TEXTE CITÉ
+--

# Récupération Mail sur Ipad HEEELLLLPPPP



## chocapik (20 Mars 2014)

Bonjour à tous, 

Je cherche un logiciel me permettant de récupérer mes mails sur mon Ipad.
J'ai téléchargé iMacsoft iPad to Mac Transfer, mais en fait il n'est pas possible de récupérer les mails avec .

Hier, il y a eu un bug CHEZ GOOGLE, ma boite mail c'est soudainement vidé... j'ai tout essayé rien à faire pour récupérer mes mails...

Par chance mon ipad, n'est pas connecté en au wifi depuis lundi, donc l'ensemble de mes mails sont dessus et je souhaite les récupérer !! 

Une idée de logiciel ou solution autre ??? HEEEELLLLLPPPPP MEEEE !!!


----------



## chocapik (21 Mars 2014)

+--

CONSIGNE 1
Reproduisez sans rien changer le passage du fil sur la récupération des mails qui commence par « ## chocapik (20 » et se poursuit jusqu'à « mails avec . ».
CONSIGNE 2
Relevez, dans l'ordre où ils apparaissent, tous les mots d'au moins deux lettres écrits entièrement en majuscules dans le fil sur la récupération des mails.

+--

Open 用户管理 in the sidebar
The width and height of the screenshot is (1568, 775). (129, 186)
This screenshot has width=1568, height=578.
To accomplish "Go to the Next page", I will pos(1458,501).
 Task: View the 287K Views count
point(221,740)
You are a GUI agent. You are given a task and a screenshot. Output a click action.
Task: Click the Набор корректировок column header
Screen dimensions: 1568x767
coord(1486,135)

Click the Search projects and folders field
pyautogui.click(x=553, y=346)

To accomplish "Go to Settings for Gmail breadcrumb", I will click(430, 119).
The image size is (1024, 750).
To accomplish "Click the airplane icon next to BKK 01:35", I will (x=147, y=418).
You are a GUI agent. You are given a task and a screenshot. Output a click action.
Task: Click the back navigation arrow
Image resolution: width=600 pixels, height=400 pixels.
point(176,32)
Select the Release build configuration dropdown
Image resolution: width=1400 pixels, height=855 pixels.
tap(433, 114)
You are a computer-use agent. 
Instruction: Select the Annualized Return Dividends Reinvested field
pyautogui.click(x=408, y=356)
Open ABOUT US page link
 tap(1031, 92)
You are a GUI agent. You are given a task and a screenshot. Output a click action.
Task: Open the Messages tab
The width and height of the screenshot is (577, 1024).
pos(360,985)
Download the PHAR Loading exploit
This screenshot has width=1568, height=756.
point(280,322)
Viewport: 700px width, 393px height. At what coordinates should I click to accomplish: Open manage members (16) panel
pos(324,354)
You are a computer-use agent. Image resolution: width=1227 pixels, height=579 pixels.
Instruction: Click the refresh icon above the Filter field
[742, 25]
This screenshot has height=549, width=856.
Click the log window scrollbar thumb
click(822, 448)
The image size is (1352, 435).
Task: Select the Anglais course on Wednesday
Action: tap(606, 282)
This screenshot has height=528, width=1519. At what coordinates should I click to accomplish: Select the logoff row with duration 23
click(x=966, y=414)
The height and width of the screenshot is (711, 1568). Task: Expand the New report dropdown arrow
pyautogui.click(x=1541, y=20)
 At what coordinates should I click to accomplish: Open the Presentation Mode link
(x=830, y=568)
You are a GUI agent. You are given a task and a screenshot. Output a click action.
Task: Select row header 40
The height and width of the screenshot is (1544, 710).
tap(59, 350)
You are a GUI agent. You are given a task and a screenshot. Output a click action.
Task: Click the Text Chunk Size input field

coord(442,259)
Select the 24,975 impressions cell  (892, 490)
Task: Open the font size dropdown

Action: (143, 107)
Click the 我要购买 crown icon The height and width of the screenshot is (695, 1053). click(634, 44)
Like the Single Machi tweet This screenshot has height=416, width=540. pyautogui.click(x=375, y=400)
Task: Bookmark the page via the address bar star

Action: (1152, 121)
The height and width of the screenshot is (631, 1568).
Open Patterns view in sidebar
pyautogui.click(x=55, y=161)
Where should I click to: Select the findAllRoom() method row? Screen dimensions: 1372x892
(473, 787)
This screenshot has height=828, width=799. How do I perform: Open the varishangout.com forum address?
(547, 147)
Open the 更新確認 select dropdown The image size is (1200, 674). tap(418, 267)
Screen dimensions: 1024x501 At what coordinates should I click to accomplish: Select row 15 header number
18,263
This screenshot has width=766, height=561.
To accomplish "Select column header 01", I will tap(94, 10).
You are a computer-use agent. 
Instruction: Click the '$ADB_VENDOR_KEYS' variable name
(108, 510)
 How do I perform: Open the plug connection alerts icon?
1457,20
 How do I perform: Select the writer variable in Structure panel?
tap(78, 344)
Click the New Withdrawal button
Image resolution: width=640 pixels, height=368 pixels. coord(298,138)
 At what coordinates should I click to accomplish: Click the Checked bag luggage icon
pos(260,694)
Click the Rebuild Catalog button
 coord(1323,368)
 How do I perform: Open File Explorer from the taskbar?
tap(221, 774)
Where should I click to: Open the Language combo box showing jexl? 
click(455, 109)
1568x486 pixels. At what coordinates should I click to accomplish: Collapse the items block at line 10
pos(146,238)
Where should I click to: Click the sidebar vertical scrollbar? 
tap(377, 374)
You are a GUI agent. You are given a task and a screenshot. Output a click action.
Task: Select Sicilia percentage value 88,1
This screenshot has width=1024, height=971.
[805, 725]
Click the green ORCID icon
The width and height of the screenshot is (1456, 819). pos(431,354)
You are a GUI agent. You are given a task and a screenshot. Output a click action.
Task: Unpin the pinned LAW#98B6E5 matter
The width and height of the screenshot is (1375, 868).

+--

RÉPONSE ATTENDUE 1
## chocapik (20 Mars 2014)

Bonjour à tous, 

Je cherche un logiciel me permettant de récupérer mes mails sur mon Ipad.
J'ai téléchargé iMacsoft iPad to Mac Transfer, mais en fait il n'est pas possible de récupérer les mails avec .

RÉPONSE ATTENDUE 2
HEEELLLLPPPP, CHEZ, GOOGLE, HEEEELLLLLPPPPP, MEEEE